Newsflash: That Bush Speech for Economic Salvation

Non-Event of the Day

The President, who had to give a boiler-plate speech at the UN yesterday on religious belief and common values (which, forgive me, still doesn't square with Iraq 2003), then took on his important task. At the Manhattan Institute, he gave a keep-the-faith, flight-from-reality speech:

People say, are you confident about our future? And the answer is, absolutely. And it's easy to be confident when you're a city like New York City. After all, there's an unbelievable spirit in this city.

Bush's mission was to explain to the true believers --- not the religious one, the free-market ones --- that, after this weekend's global economic summit got through its first four tasks (like "understanding the causes of the global crisis"), it would get to the most important duty:

"reaffirming our conviction that free market principles offer the surest path to lasting prosperity"

That, of course, is not an action plan. It's a slogan, like the mantra from the Bush Administration's key global document --- the 2002 National Security Strategy --- of "freedom, free markets, and free trade".

Bush, however, had to cover his possibly-not-so-free market backside, having pushed for $700 billion of Government money to prop up the financial and banking sectors as well as the nationalisation of America's largest mortgage brokers.
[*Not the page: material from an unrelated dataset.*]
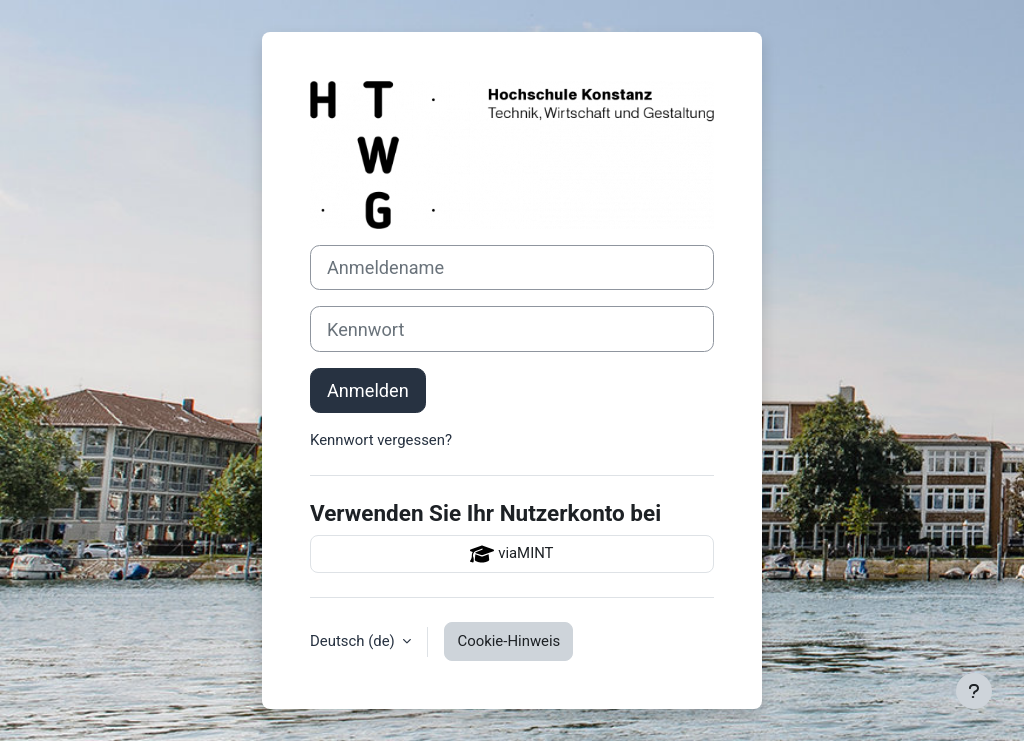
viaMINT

So he murmured, "I'm a market-oriented guy, but not when I'm faced with the prospect of a global meltdown," and then said...

Well, nothing of substance, really. Regulation of credit default swaps, financial co-operation, and other tinkering phrases. Filler to get to this, the opener for the second half of the speech:

While reforms in the financial sector are essential, the long-term solution to today's problems is sustained economic growth. And the surest path to that growth is free markets and free people.

Well, George, you can put the faith all you want but "sustained economic growth" isn't exactly the Number One Prospect right now. Recession is, and any speech of meaning --- rather than ideological flutterings --- would recognise the immediate dilemma for the US Government.

Paul Krugman, who doesn't hold elective office and thus doesn't owe that office to activists in places like the Manhattan Institute, grabbed hold of Dilemma Horns this morning:

We are already, however, well into the realm of what I call depression economics. By that I mean a state of affairs like that of the 1930s in which the usual tools of economic policy — above all, the Federal Reserve’s ability to pump up the economy by cutting interest rates — have lost all traction.

Krugman then gets to the heart of the matter and thus his recommendation:

All indications are that the new administration will offer a major stimulus package. My own back-of-the-envelope calculations say that the package should be huge, on the order of $600 billion.

It's a suggestion that would have Bush's speech into a real event, especially if Krugman had put the down-side half of his proposal: how do you finance that $600 billion when the Federal Government is on the verge of a $1 trillion deficit in 2009?

Instead, here's your Presidential economic reassurance:

We saw [America's] resilience after September the 11th, 2001, when our nation recovered from a brutal attack.

Of course, only the worst-taste blogger would extrapolate from this: America's economic salvation lies in another Al Qa'eda spectacular.